Perhaps there is an innocent explanation, but none has been forthcoming, and it’s really difficult to come up with a “result” like this by accident. Also note that if this really was an accident (which I find frankly incredible), Schwarzenbacher had every opportunity to present the genuine data. Unless he had some unusually pathological data, the re-analysis should not have taken more than a couple of days for someone with his experience.
Regarding the reference mentioned in the previous post, don’t miss the response issued one year ago:
http://journals.iucr.org/f/issues/2012/04/00/wd5180/wd5180.pdf
The puzzling sequence is “Author Schwarzenbacher admits to the allegations of data fabrication…” followed by a note added in proof: “subsequent to the acceptance of this article for publication, author Schwarzenbacher withdrew his admission of the allegations.”
Well, I only quickly skimed throgh the paper, but it does look like the X-ray was really not that important. They discuss that the Bet v 1d (the pollen protein that was supposedly analysed) was structurally very similar to the previously known Bet v 1a structure.

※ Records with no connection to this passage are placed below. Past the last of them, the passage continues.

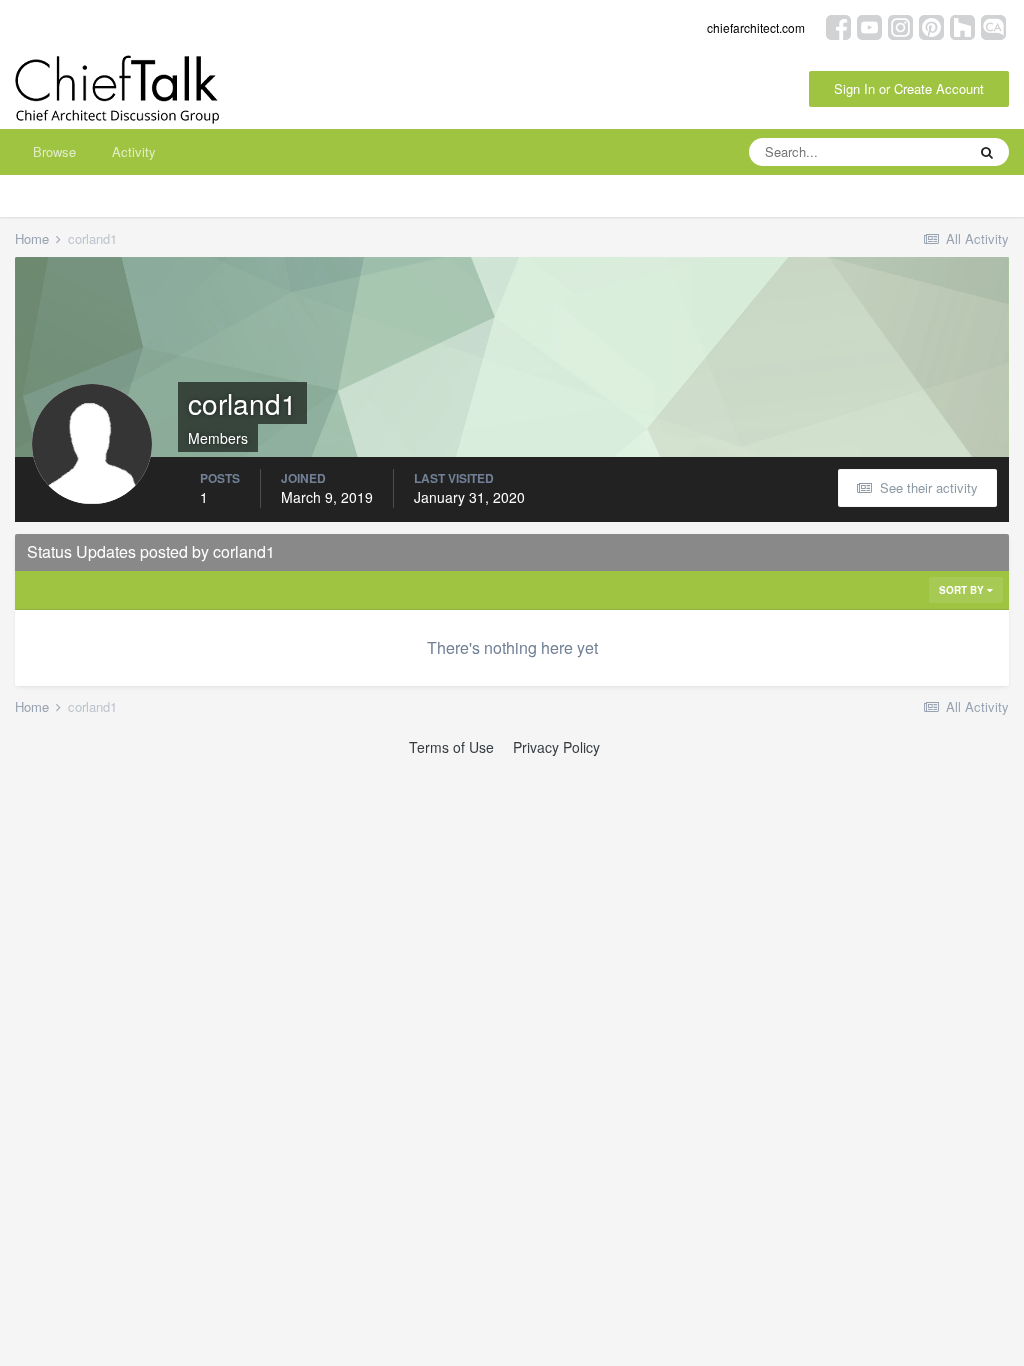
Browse (54, 151)
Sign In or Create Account (909, 88)
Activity (134, 151)
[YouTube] (869, 25)
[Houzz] (962, 25)
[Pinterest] (931, 25)
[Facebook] (838, 25)
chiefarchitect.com (756, 27)
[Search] (987, 152)
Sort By (963, 590)
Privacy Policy (556, 747)
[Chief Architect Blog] (993, 25)
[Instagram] (900, 25)
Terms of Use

Slight differences in surface charge the authors found unlikely to change Antibody affinity/recognition, something the also showed in immunological experiments. And they show that Bet v 1d shows self-aggregation because of a disulfide link, all of which is also experimentally shown, and they just discuss that because of the X-ray-structure with the involved Cysteine residue hidden, this has to happen with Bet v 1d at least partly unfolded. That’s pretty much it as far as I can see in a few minutes reading. Apparently, no novel conclusion was drawn because of the crystallography, it only seemed to support a few findings in the immunologic experiments.
So the crystallography was used to make the paper more sexy. But it does not seem to be relevant to the paper at all. Seems like Schwarzenbacher did not want to go through all the work . Perhaps he figured nobody would look too close, since the highly related Bet v 1a was already available and the structural changes seemded quite predictable. In my opinion, even for a J Immunol paper, a simple in-silico derivation of the Bet v 1d structure using the known structure of the Bet v 1a protein should have been sufficient for everybody, including the journal. This is quite a common procedure and after all, the immunologic experiments in the paper are what’s important.
While I generally prefer clear cut retractions, I can see the issue here. There is a whole body of good and important work. And there is a very special type of work that hardly anyone understands in detail and where co-authors have to pretty much trust the author who did (or pretended to do) the work.
You could say they should have left the crystallographic work out because you should not be co-author of something you don’t understand. But that would mean there could not be any interdisciplinary work with crystallography, since basically nobody else but the crystallographers truely understands what they are doing.
And what should be done with the sound data from retracted papers? This has not really been adressed by the “retraction community”. Journals seem highly unwilling to republish sound portions of retracted papers. Personally, I would even cite a retracted paper, if I would replicate an experiment from such a paper, especially if it was an obviously sound part of that paper.
I also note that the notice released by the Journal of immunology starts with “The authors wish to retract the crystallographic section of this article…”. This is obviously impossible, because one author, Professor Gernot Achatz passed away on 14 August 2011, two years before the partial retraction. I’m afraid he never signed that notice.